> **Text shown**
Solar charging with some shade

BFL13 wrote:
what about the OP's 48v set-up and grid tie inverters?

I don't have grid tie inverters.

I agree with your description.

What happens if one panel is totally shaded? There have been tests where now the string has significant reduced current. To run this test, all you have to do is point all panels but one towards the sun. Rotate the other panel 45 degrees away from the sun to simulate shading.

CA Traveler wrote:

Simple example: My array is producing 5A at 90V and 5*90/14=32A which the battery is accepting. A shadow actives 2 bypass diodes of the 9 and now the controller finds a new maximum power point at 5A and 90*7/9V and the output is now 5*90*7/9/14=25A to the 14V battery.

2oldman wrote:

CA Traveler wrote:
I have no idea what the two of you are discussing ....

Neither do I.

Don't try! I don't know either, brain has fried.

So moving right along, nothing to see here folks, what about the OP's 48v set-up and grid tie inverters? It looks like they have stick house inverters that don't even use a solar controller? So why does the OP need his new 48v inverter and his controller, now that he has gone 48v?

CA Traveler wrote:
I have no idea what the two of you are discussing ....

Neither do I.

> **Data excerpt**
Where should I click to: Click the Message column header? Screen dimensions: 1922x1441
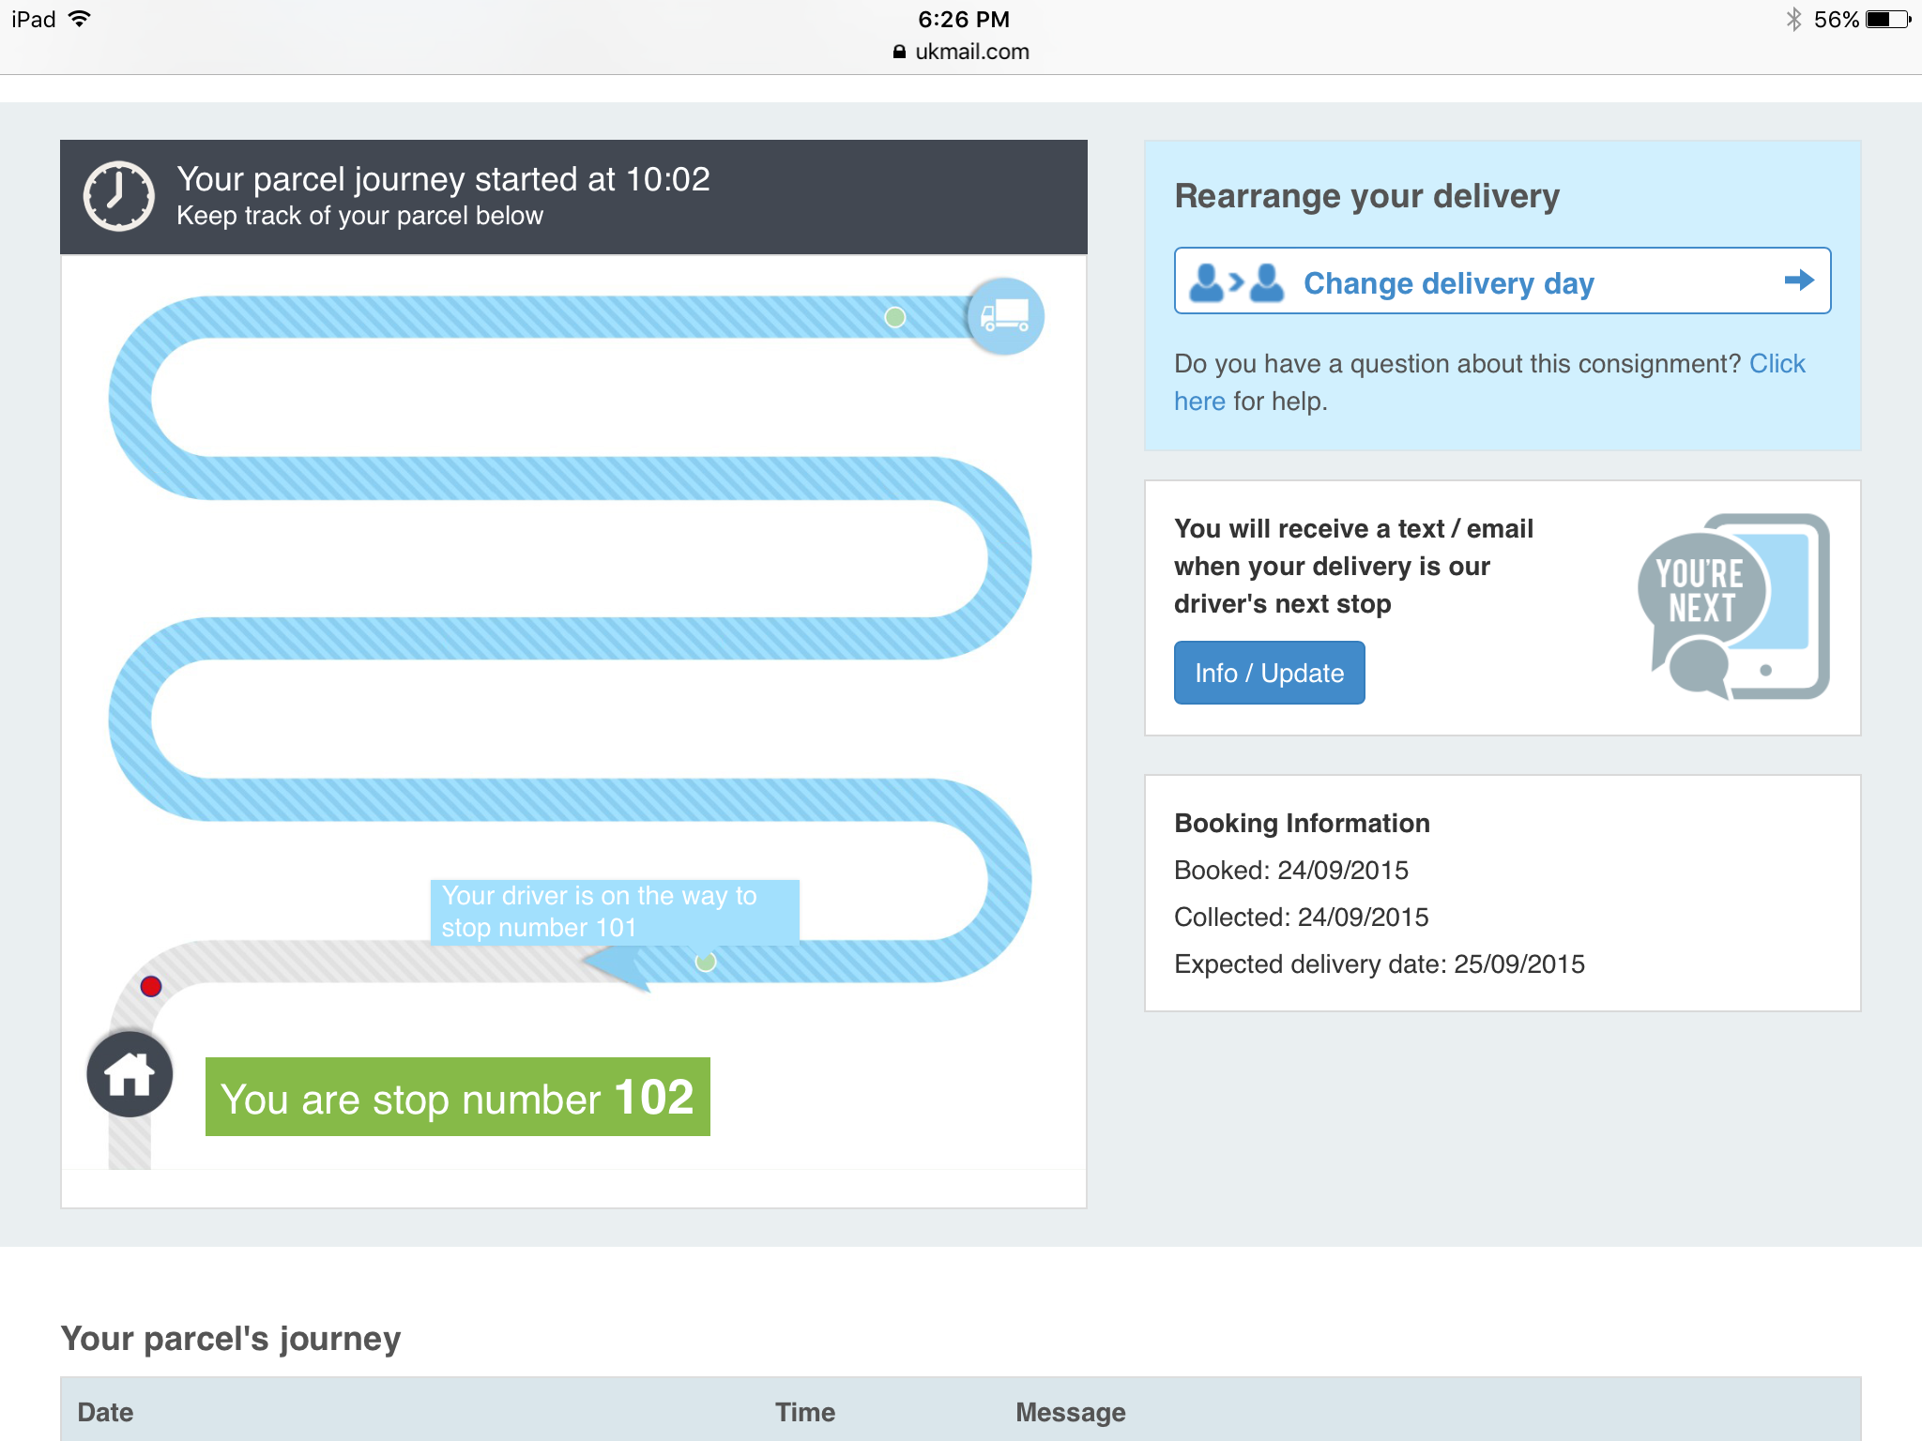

> **Directives**
a – From the solar shading thread above, reproduce verbatim the passage starting with "I don't have" and going on through "to simulate shading.".
b – Answer the following questions using the solar shading thread above, one answer per line.
(i) By how many degrees should the single panel be rotated away from the sun to simulate shading?
(ii) In the simple example, how many bypass diodes does the shadow activate, out of how many?
(iii) To what voltage has the OP moved the set-up?

> **Solutions to the exercise**
a –
I don't have grid tie inverters.

I agree with your description.

What happens if one panel is totally shaded? There have been tests where now the string has significant reduced current. To run this test, all you have to do is point all panels but one towards the sun. Rotate the other panel 45 degrees away from the sun to simulate shading.

b –
(i) 45 degrees
(ii) 2 of the 9
(iii) 48v